I avoid doing this now. It's more trouble than it's worth and it changes your code from a standard dialect of C into a custom one. Plus my eyes are old and they don't enjoy separating short identifiers.

> typedef struct { ... } String

I avoid doing this. Just use `struct string { ... };'. It makes it clear what you're handling. C23 finally gave us "auto", you shouldn't fret over typedefing everything anymore. I also prefer a "strbuf" type with an index and capacity so I can safely read and write to it with a derived "strview" having pointer and length only which references into the buffer.

> returning results

The general method of returning structures larger than two machine words is fairly inefficient. Plus you're cutting yourself off from another C23 gem which was [[nodiscard]]. If you want the 'ok' value checked then you can _really_ specify that. Put everything else behind a pointer passed in an argument. The sum type logic works just as well there.
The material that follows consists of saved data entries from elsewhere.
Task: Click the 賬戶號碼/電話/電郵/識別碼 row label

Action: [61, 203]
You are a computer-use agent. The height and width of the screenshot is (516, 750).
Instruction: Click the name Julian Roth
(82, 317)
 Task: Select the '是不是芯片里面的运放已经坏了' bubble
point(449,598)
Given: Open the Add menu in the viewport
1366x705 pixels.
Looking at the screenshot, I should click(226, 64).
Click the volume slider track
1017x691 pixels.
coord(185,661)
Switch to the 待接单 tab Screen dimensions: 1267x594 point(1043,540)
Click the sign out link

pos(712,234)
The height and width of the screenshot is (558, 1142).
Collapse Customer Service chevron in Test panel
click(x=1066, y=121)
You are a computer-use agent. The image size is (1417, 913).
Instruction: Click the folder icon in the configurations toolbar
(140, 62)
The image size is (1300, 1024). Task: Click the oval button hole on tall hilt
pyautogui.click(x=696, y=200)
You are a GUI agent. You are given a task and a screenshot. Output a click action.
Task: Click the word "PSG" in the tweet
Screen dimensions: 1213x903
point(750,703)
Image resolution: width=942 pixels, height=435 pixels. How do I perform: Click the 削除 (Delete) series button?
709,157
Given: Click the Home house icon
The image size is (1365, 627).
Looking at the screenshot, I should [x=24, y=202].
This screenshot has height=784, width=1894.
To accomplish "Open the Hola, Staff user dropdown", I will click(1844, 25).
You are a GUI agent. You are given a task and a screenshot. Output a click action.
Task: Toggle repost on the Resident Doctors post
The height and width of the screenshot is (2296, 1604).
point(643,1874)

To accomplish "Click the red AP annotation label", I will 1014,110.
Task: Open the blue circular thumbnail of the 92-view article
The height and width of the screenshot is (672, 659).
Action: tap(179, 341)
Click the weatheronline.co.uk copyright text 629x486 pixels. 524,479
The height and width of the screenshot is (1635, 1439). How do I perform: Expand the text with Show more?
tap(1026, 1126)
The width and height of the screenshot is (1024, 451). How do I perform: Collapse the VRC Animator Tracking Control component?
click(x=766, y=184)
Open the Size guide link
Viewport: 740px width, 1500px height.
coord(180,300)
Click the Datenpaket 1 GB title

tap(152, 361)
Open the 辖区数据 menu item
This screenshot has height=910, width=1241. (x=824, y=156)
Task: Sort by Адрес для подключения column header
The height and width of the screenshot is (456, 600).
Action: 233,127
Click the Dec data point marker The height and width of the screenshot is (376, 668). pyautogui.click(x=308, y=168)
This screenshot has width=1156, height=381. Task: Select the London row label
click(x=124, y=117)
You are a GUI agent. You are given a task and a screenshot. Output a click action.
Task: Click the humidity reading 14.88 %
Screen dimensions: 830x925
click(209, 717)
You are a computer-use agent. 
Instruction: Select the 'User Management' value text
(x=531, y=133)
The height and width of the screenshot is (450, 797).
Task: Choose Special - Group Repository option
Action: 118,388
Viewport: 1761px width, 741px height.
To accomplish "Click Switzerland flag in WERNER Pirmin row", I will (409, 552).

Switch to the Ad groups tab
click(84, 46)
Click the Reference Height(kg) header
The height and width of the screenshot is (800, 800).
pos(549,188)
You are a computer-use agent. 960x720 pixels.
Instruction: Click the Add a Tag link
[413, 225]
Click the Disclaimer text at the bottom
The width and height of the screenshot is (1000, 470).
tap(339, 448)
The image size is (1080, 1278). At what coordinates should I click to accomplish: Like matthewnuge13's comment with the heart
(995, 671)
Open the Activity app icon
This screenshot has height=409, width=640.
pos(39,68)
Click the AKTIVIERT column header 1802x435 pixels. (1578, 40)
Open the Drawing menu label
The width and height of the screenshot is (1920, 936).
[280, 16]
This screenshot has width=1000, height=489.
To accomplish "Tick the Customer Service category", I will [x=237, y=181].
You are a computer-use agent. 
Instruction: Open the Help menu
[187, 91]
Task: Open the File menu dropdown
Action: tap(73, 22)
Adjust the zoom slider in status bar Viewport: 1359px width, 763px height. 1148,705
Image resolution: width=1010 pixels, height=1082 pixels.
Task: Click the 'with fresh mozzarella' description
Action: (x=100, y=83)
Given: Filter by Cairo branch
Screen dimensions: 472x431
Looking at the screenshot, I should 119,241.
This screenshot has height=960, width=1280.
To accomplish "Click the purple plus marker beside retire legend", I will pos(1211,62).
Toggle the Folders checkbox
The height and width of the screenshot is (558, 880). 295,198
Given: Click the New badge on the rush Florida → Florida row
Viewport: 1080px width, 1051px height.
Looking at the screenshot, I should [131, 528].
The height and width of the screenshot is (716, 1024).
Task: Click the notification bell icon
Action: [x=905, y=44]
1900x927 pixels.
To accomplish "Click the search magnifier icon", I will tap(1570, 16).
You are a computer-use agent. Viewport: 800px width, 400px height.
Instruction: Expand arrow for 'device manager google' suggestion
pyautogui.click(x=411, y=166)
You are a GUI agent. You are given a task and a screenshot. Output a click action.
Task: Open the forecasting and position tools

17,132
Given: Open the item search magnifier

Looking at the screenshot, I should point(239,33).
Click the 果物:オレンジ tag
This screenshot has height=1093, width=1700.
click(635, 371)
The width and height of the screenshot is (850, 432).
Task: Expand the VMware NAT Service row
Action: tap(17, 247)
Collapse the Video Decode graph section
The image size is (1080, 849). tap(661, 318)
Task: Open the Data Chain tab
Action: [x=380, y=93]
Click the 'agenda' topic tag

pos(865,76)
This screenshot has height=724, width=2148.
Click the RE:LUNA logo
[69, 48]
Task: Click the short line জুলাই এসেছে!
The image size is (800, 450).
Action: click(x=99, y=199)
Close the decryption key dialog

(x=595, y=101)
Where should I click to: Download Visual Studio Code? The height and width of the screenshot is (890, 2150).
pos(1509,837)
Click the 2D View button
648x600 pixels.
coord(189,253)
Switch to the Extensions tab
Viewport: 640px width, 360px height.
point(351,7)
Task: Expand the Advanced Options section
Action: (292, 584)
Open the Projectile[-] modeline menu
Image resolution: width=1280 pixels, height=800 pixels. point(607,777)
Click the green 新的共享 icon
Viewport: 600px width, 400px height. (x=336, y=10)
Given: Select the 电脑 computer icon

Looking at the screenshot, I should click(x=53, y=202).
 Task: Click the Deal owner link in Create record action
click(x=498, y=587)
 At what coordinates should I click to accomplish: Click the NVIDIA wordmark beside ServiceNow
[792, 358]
> I tend to avoid the string.h functions most of the time, only employing the mem family when I want to, well, mess with memory.

So you use strlen() a lot and don't have to deal with multibyte characters anywhere in your code. It's not much of a strategy.

apaprocki 42 minutes ago | parent [-]

> > typedef struct { ... } String

> I avoid doing this. Just use `struct string { ... };'. It makes it clear what you're handling.

Well then imagine if Gtk made you write `struct GtkLabel`, etc. and you saw hundreds of `struct` on the screen taking up space in heavy UI code. Sometimes abstractions are worthwhile.